BADGR機器人使用深度學習來規劃和穿越無障礙路徑
過去的項目和研究表明,深度學習是訓練機器人做特定事情的有效技術。例如我們已經看到OpenAI使用神經網絡訓練Dactyl來解魔方,以及一種稱為6-DoF GraspNet的算法,該算法可以幫助機器人拾取任意對象。現在加州大學伯克利分校的研究人員創建了伯克利自動駕駛地面機器人(BADGR)。
BADGR是使用自我監督數據訓練的端到端自主機器人。

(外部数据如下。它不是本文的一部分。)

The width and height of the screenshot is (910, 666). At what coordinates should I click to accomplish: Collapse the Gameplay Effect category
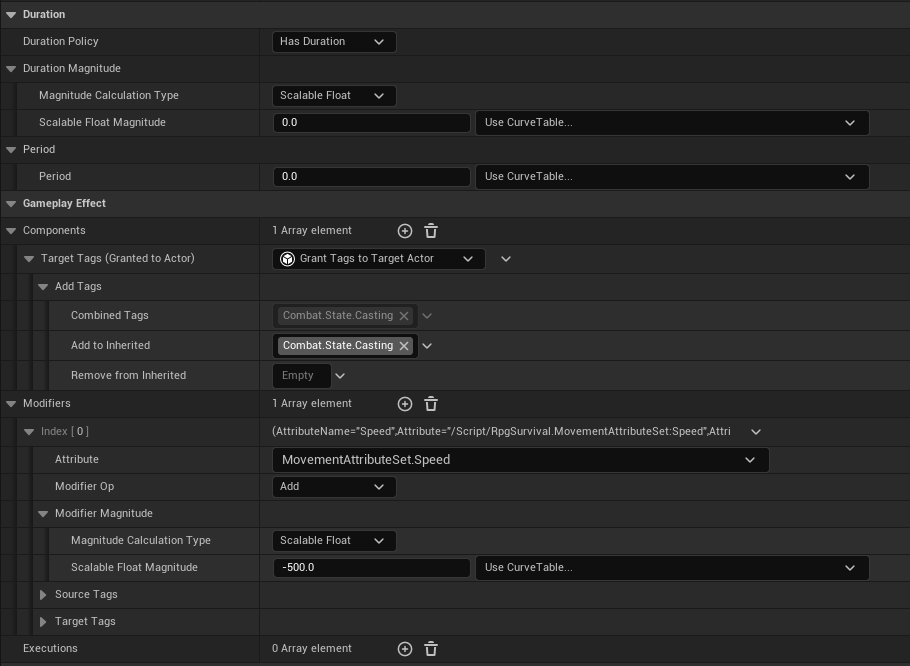11,204
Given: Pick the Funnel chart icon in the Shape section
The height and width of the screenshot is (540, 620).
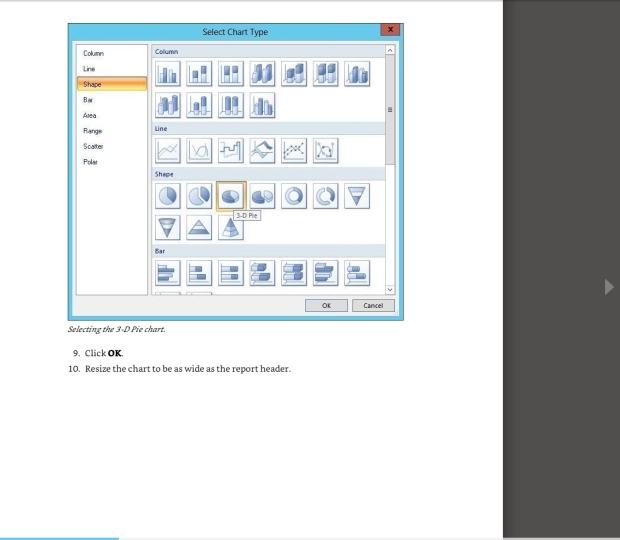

與大多數傳統的依靠幾何數據來規劃無碰撞路徑的傳統機器人不同,BADGR依靠“經驗”來穿越地形。
BADGR的核心是Nvidia Jetson TX2,它處理車載攝像頭,六自由度慣性測量單位傳感器,2D LIDAR傳感器和GPS系統。具體來說,BADGR擁有一個人工神經網絡,由實時相機傳感器的觀測結果和一系列未來計劃的行動提供反饋。
然後,神經網絡會預測到達目標的最佳可能路徑。與將路徑遍歷視為幾何問題的傳統方法相比,此方法具有一個主要優勢:傳統技術可以避開路徑中的高草,而BADGR可以在其中導航。此外,這使BADGR在收集更多數據時得以改善。研究人員指出:
BADGR背後的關鍵見解是,通過直接從現實世界中的經驗中自主學習,BADGR可以了解導航能力,隨著收集更多數據而不斷改進,並推廣到看不見的環境。
研究團隊表示BADGR的成功提出了一些問題。主要是,機器人將如何在看不見的甚至是敵對的環境中安全地收集數據?BADGR將如何適應有生命障礙(例如步行的人)的動態環境?
相關論文已發表在arXiv上。研究人員還在BADGR的GitHub存儲庫中發布了其研究成果。